PASSAGE TO READ:
========
# Looking for Advice!



## Wayne2311 (Feb 13, 2012)

I have been married to my wife for 22 years next month and we are going through the hardest times ever in our marriage. We have 2 children together, one of them is in college now and the other is graduating HS next year. My wife as been a stay at home mom since my oldest was very young. She has always done a wonderful job taking care of the children, the house, the bills, doctors appointments, etc. I worked all the time but I still was very involved with the kids and always have helped with the household endeavors. The early years were very fun. We made just enough money to pay the bills and treat ourselves to some fun times. I would do side jobs on the weekends to help pay for the more elaborate vacations. 
As the children grew older and acquired their little personalities and attitudes, as everyone with teenage kids knows, my wife and I began to have some really difficult times. We struggled with the proper way to handle situations with the kids. I know it is very important that both parents need to be on the same page when it comes to discipline, but there were times when she was was very stern and argued with them for "as I saw it" little things. I am more laid back and wanted to brush it off as typical teen behavior. Like a lot of dads, I work all day and into the nights at times and the last thing I wanted to do was ground or discipline my kids when I get home. I am not sure why my wife's temper has become so short wicked but, I think it is associated with the fact that the kids are more independent and she wants so badly to be needed. Maybe it is hormonal... The arguments have become increasingly worse, sometimes including cursing at the kids. This has really upset the kids and they have mentioned to me how damaging it is. With this the kids and I have become more distant with her and she thinks we are teamed against her which is not the case. She does not want to admit that she is at fault...this is not a scoreboard...but the score is 0-50. I cannot recall the last time I heard her say she was wrong and sorry for the way she handled things. I think if she would listen and let her guard down, things would be a lot better. Maybe this is a time in her life where she needs more interaction with the real world in her daily life instead of sitting at home. This has been suggested but she has not done anything about it.
========
(Rows showing where targets appear)
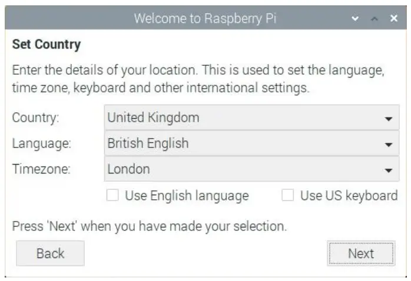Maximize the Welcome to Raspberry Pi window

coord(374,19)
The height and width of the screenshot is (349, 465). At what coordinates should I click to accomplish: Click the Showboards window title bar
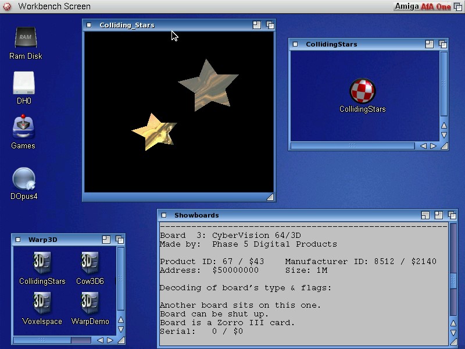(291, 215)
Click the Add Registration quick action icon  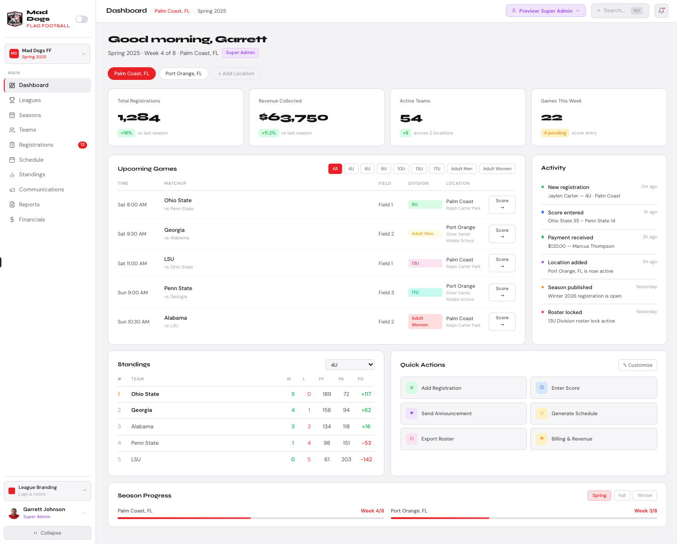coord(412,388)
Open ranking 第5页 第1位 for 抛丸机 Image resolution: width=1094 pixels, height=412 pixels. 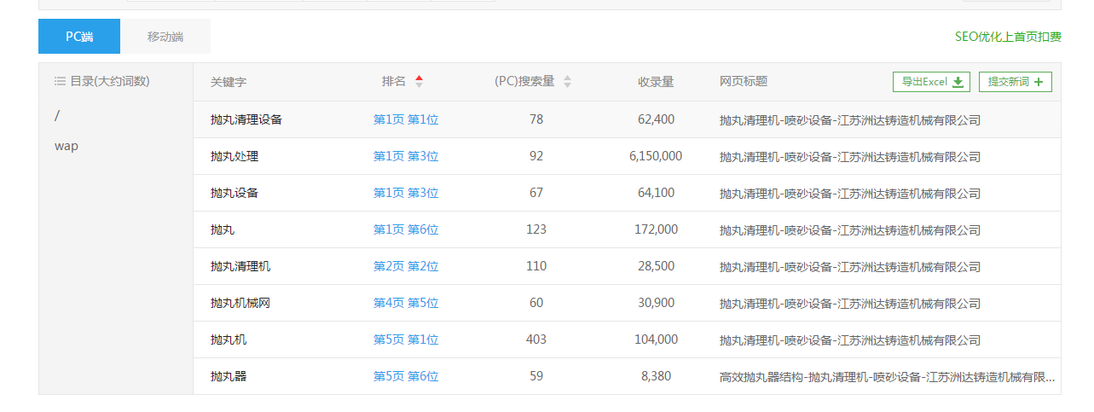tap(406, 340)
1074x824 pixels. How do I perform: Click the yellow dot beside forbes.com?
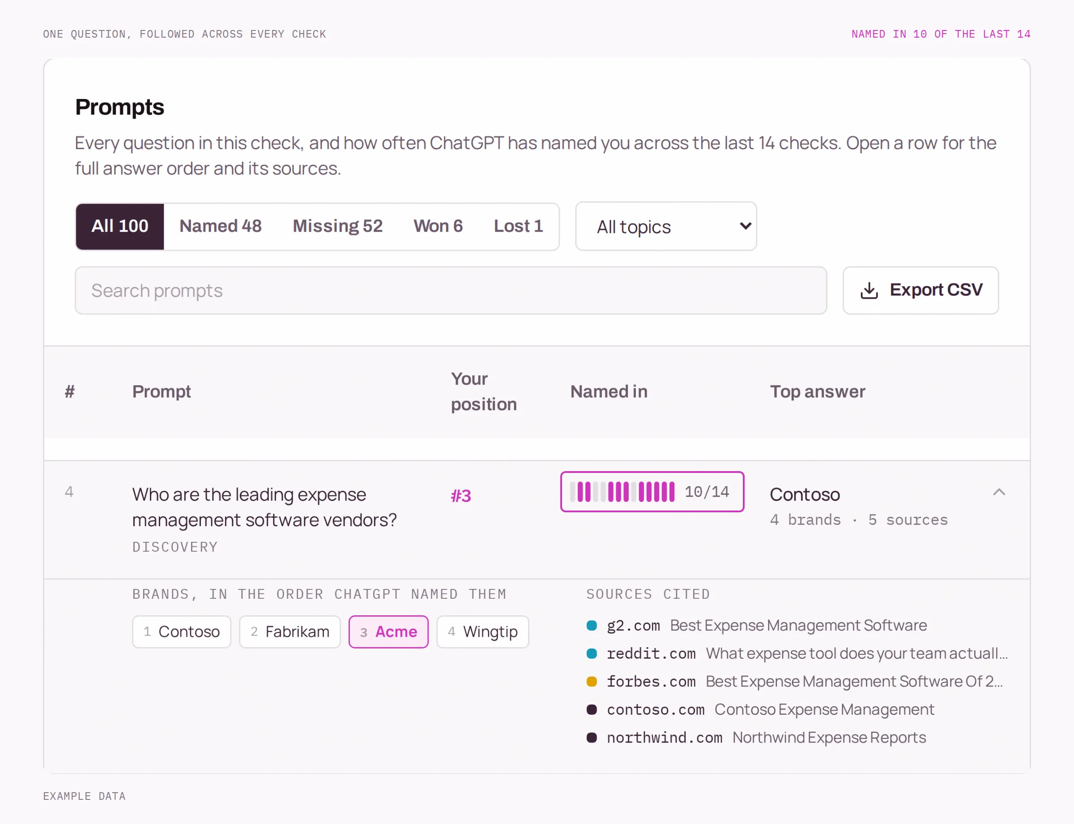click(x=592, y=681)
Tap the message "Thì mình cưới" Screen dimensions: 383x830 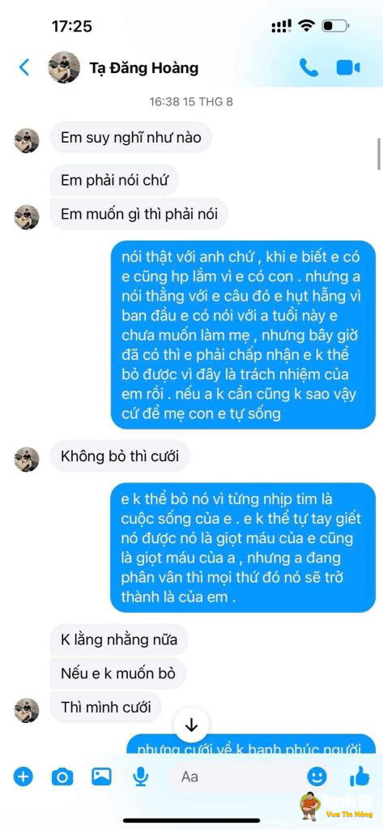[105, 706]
========
PROBLEM:
Answer these questions about the forum post above:
(a) How many years will the writer have been married next month?
(b) How does the writer describe himself in contrast to his wife's sternness with the kids?
(c) What score does the writer give right after saying "this is not a scoreboard"?

SOLUTION FOR THIS TASK:
(a) 22 years
(b) More laid back
(c) 0-50